Acho que é isso: tentar fazer dessa forma e com essa vertente, esse cruzamento da relação dos dois países ou das duas culturas. Não só... Porque a gente generaliza os países, não só as entidades políticas: Brasil país e a China país, as culturas, principalmente. Quando a gente está aqui, não é necessariamente o país China, são os chineses que estão aqui. Eu sempre falo muito, tento mostrar pras pessoas [que] tem essa distinção, que é diferente da parte boa ou ruim: são chineses que estão aqui, que saíram há muito tempo, moram aqui, estão se integrando. Eles não são a China, pro bem e pro mal, tanto que você não pode ter a expectativa comigo que você tem com a China. Eu sou um cara que está fora do país, nasci fora, então você não pode assumir que eu sou igual. Tenho minhas conexões, minhas raízes, mas acho que é isso.
No final das contas, meu sonho, como grande sonho, como uma visão, é acho que impactar e ajudar a maior quantidade de pessoas possível e deixar um legado, talvez. Enfim, é isso.
(01:37:25) P/2 – Por fim, como é que foi pra você contar sua história?
R – Eu acho que, quando a gente verbaliza, te exige pensar mais nas coisas. Não é [como] quando você pensa só. [Quando] você está pensando sozinho, é um turbilhão de coisas, né? Você não organiza as ideias. Estão todas bagunçadas, como aqueles balõezinhos. Quando você tem que falar, você tem que raciocinar, até pra não falar besteira e diferente do que você está pensando. E falar de uma forma organizada.
Pra mim, sempre é um exercício que eu gosto muito de... não é que eu fale sozinho, tá? Mas eu gosto de falar, pra conseguir organizar as coisas, às vezes, quando a gente pensa sozinho.

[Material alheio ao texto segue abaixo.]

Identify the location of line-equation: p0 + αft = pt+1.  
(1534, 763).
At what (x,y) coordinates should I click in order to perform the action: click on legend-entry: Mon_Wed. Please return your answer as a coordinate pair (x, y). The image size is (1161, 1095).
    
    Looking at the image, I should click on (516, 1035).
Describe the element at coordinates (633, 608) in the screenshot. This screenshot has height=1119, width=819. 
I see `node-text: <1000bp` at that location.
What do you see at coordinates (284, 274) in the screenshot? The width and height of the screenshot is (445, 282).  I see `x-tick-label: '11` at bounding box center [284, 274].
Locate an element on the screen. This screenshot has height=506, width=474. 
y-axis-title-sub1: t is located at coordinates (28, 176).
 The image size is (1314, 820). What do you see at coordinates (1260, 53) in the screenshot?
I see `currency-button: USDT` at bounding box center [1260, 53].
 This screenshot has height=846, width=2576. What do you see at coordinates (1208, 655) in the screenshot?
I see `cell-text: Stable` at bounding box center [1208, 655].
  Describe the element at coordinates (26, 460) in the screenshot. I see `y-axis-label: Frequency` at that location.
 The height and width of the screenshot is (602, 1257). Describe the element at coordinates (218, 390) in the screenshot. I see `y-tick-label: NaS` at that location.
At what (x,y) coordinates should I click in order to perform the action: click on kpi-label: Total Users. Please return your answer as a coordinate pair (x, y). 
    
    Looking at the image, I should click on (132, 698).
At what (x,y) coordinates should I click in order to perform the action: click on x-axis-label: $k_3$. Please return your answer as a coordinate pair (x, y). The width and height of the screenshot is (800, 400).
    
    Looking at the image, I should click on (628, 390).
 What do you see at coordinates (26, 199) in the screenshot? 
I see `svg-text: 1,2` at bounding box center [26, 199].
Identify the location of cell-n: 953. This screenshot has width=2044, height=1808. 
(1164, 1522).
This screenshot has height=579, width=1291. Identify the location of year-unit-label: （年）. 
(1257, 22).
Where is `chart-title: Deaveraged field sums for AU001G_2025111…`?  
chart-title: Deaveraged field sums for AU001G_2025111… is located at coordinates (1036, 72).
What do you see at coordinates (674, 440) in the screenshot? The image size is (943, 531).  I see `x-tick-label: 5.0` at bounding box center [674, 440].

Acho que eu consegui repensar, principalmente minha infância, meu passado. Não é um assunto que eu costumo falar pra muita gente, talvez poucas pessoas saibam dessas coisas. Fico feliz de poder dividir isso, não sei qual vai ser a impressão das pessoas que vão assistir isso ou que vão ouvir, mas pra mim é sempre... Quase uma terapia, né, quando você está falando. Algumas coisas você consegue resolver só falando e conseguindo se organizar, então pra mim foi isso. Consegui expor e relembrar alguns aspectos. Mas também me mostra claramente que tem algumas coisas na minha vida que eu não lembro (risos) mais, principalmente coisas muito antigas.
(01:39:01) P/2 – Então, em nome do Museu da Pessoa, a gente agradece a sua entrevista, foi ótima. Muito obrigada!
R – Obrigado, Grazi! Obrigado a vocês e foi um prazer. Acho que fiquei superfeliz quando apareceu essa mensagem, convite. Fiquei até espantado, porque veio do LinkedIn, não é um canal em que normalmente receberia esse tipo de contato. Sei lá, pode vir do Facebook, Instagram, mas achei superlegal e é como eu falei: eu acho que, nos últimos anos, não só [como] questão pessoal, mas uma questão também... Aliás, não só profissional, mas pessoal também, de reconexão e nos últimos dois anos, por causa da pandemia, [foi uma] reconexão até forçada. Isso me deixou muito feliz, foi um prazer e agradeço o convite mais uma vez.